Clearly there was a tremendous amount of human rights violations when the army was first deployed and the state of emergency was declared. Hundreds of people are still missing from that period and there are strong indications that many of those people were killed in army custody at places like the Chisapani barracks. The government has completely failed to investigate abuses by the army from that period and many of the commanding officers from those barracks continue to serve in relatively high positions in the army, which I think sends a message of impunity both to the army and to the population, which is fully aware of those who were involved. The situation has changed since that early deployment of the army, but there is still a high level of very serious abuses. Especially the number of summary executions being carried out by the army are just absolutely unacceptable.
Do you think Nepal is capable of resolving the crisis by itself?
Nepal can't resolve this crisis by itself and it desperately needs the help of the international community. Nepali politicians have failed the people, the palace has failed in its duty, the security forces have failed and for sure the Maoists do not provide an attractive alternative if we judge them by their actions. It is important that the international community is unified in pressuring all sides in this conflict and bringing an end to the abuses, which are very much at the base of the conflict. Both the Maoists and the security forces are targeting and using civilians in their war effort. But what we see is a deep split within the international community. There are some like the European community which have taken a strong stance against the abuses by the government but they have been hampered to some extent by the much greater silence on the part of the US and, to a lesser extent, the Indian Embassy, which are major players in the country. States providing weapons must pressurise the Nepali government to abide by its commitments under international human rights and humanitarian laws, the Geneva Conventions.

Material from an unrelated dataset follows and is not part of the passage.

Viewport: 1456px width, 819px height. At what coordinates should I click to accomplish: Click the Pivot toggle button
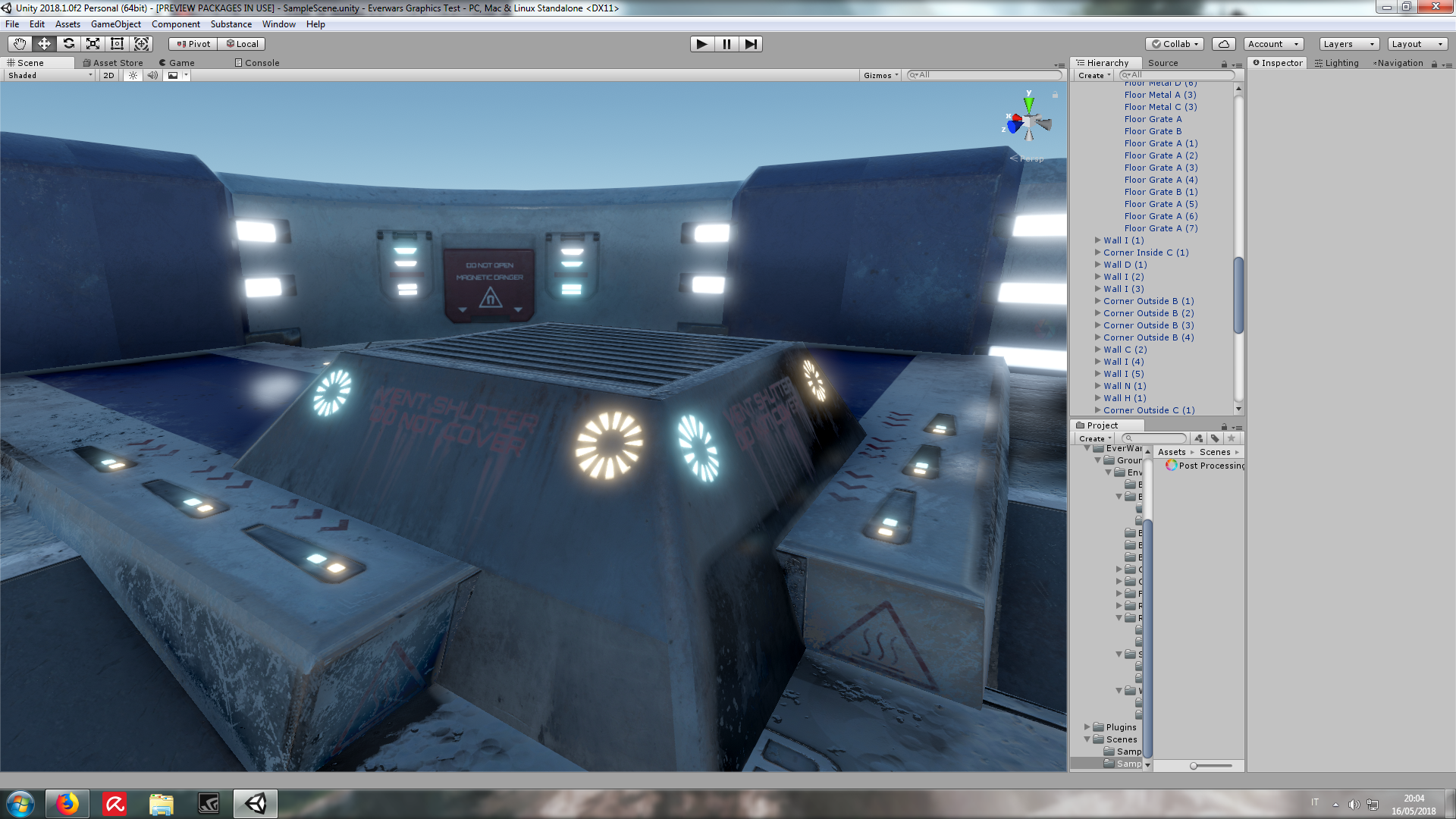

Has international spotlighting helped reduce abuse?
The Nepal government is concerned and it tried hard last year at the United Nations Commission on Human Rights to defend its actions. Appropriations from the US earmarked for the Royal Nepali Army will now only be released if the Secretary of State certifies that it is complying promptly with habeas corpus orders and cooperating with the National Human Rights Commission in giving unimpeded access to places of detention. Although, the Secretary of State may waive these requirements if he determines that to do so is in US interests.
The international community must continue to be more involved and press the government to abide by its stated commitments. But it is also important for it to be united and have a strong stance on the abuses of human rights by both the Maoists and the government: not just broad statements but reacting to specific incidents, such as the recent call by the Maoists to close private schools which is having a tremendous impact on education all through the country as well as specific incidents of killing by the security forces. Help must be given to the National Human Rights Commission to monitor the conflict. Human rights abuses are no longer a side part of the conflict, but is integral to it and helps perpetuate it.
And what is your recommendation to the Maoists?
They should immediately stop abductions, torture and killing of civilians and comply with international humanitarian law. They must ensure that the rights to freedom of opinion, expression and association are safeguarded in areas under their effective control and stop punishing people for exercising these rights. They must also stop forcing entire communities to attend political indoctrination programs.